Spirit Airlines Starts New Chapter After Bankruptcy, Focused on Investment in Value and Premium Travel
by Daniel McCarthy
Photo: YES Market Media / Shutterstock.com
Spirit Airlines on Tuesday announced it had officially emerged from bankruptcy, ready to start its next chapter almost four months after filing for Chapter 11 protection.
The airline, the first major U.S. carrier to declare bankruptcy in more than a decade, said it is now prepared to continue operations and “redefine low-fare travel with our new, high-value travel options.”
“Throughout this process, we’ve continued to make meaningful progress enhancing our product offerings, while also focusing on returning to profitability and positioning our airline for long-term success. Today, we’re moving forward with our strategy to redefine low-fare travel with our new, high-value travel options,” said Ted Christie, who will remain president and CEO.

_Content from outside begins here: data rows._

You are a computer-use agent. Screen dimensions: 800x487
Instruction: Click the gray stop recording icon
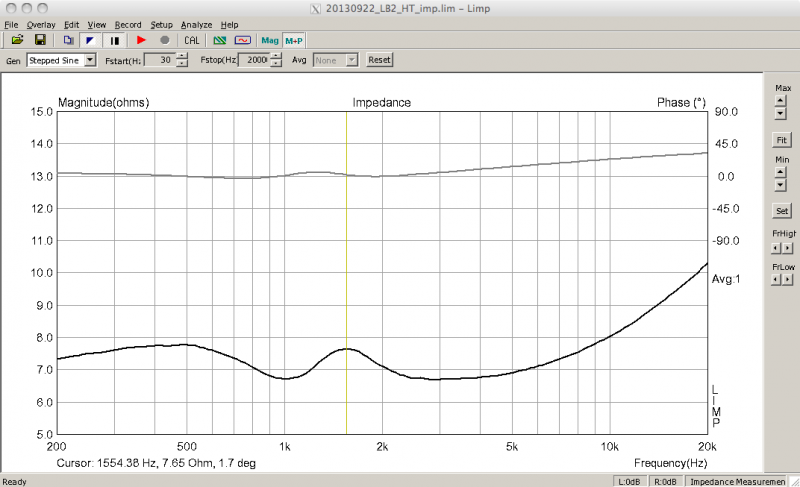164,40
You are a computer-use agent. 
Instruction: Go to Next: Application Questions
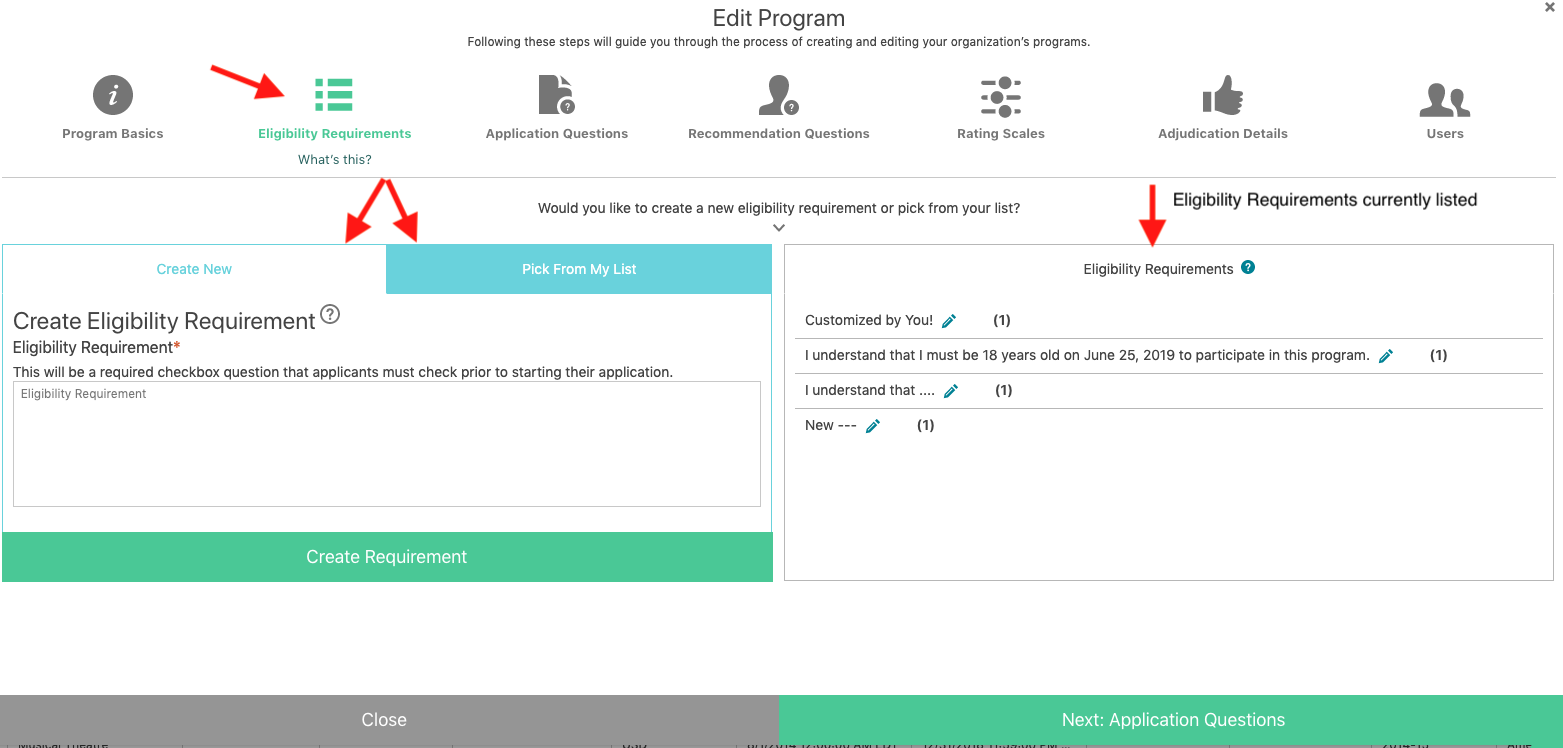pyautogui.click(x=1172, y=720)
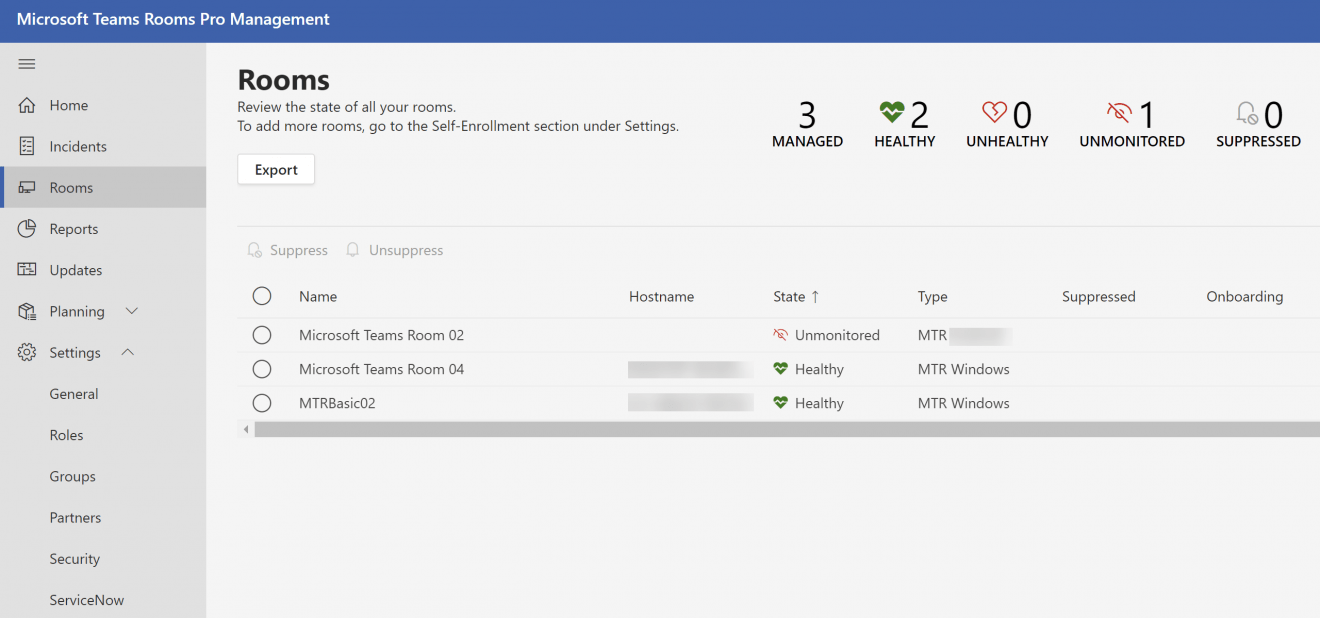The height and width of the screenshot is (618, 1320).
Task: Click the Reports pie chart icon
Action: [27, 229]
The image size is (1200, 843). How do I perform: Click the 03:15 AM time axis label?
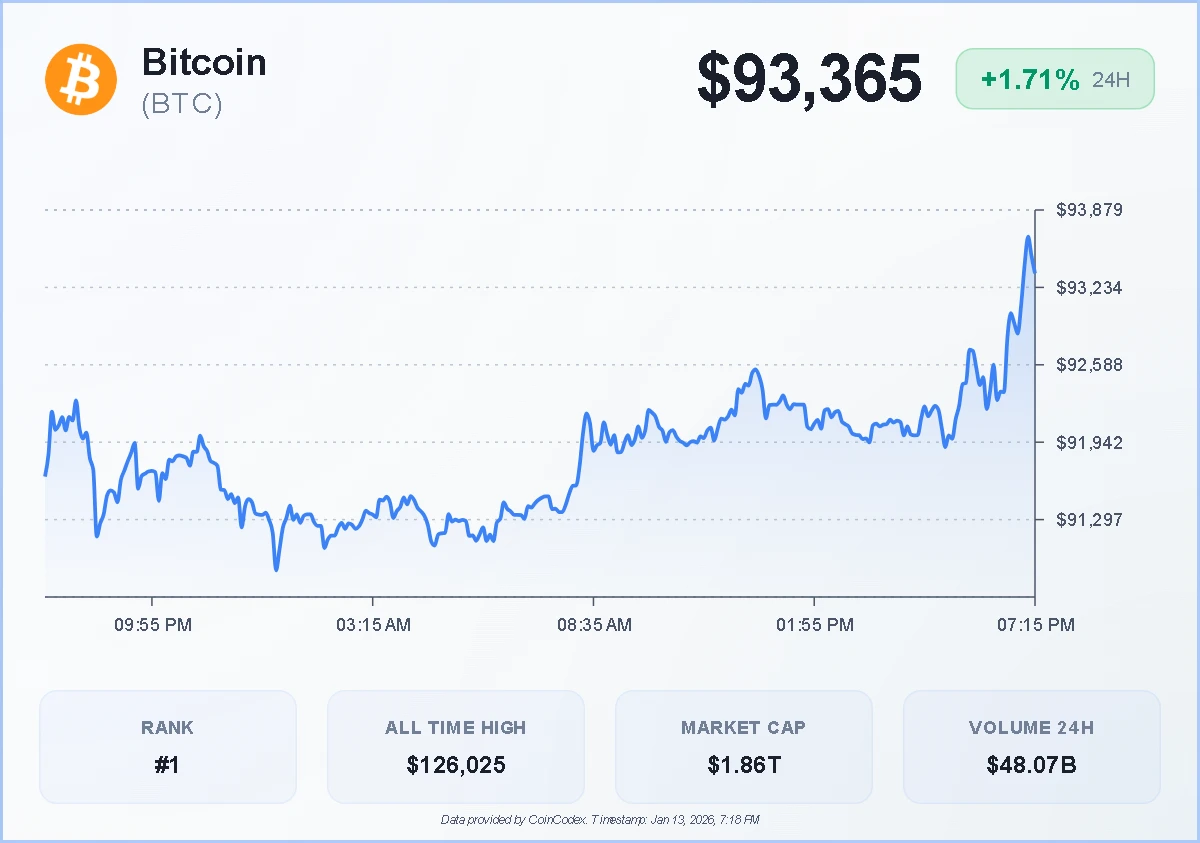[373, 625]
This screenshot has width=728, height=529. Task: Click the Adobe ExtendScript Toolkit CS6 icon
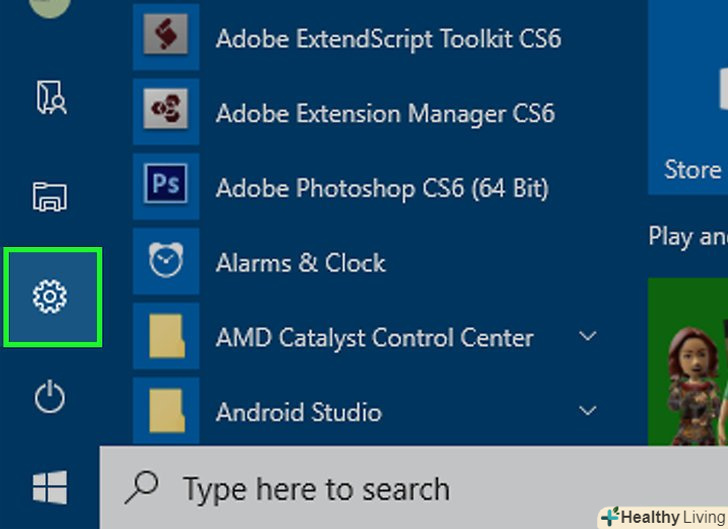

The question now becomes what that long-term success looks like for Spirit, which had become one of the carriers that defined the ultra-low-cost travel market in the U.S.
During a strategy event last year, Spirit’s Chief Commercial Officer Matthew Klein told attendees the airline was pivoting away from its ultra-budget model and would instead target a more premium traveler through fare bundling — something it leaned into in the second half of 2024 — along with bigger seat options, Wi-Fi, and included food and beverage service.
Spirit is pitching those changes as a way to improve on its value proposition. Christie, during the rollout for some of the premium options last year, said that Spirit wanted to provide “an elevated experience that are affordable and provide unparalleled value.”
Spirit, despite its financial failings since the pandemic, has been the target of two failed acquisition attempts in the past three years. JetBlue first bid $3.8 billion for Spirit before a federal judge blocked the deal. Last month, Frontier made an offer, but Spirit rejected it in favor of bankruptcy restructuring.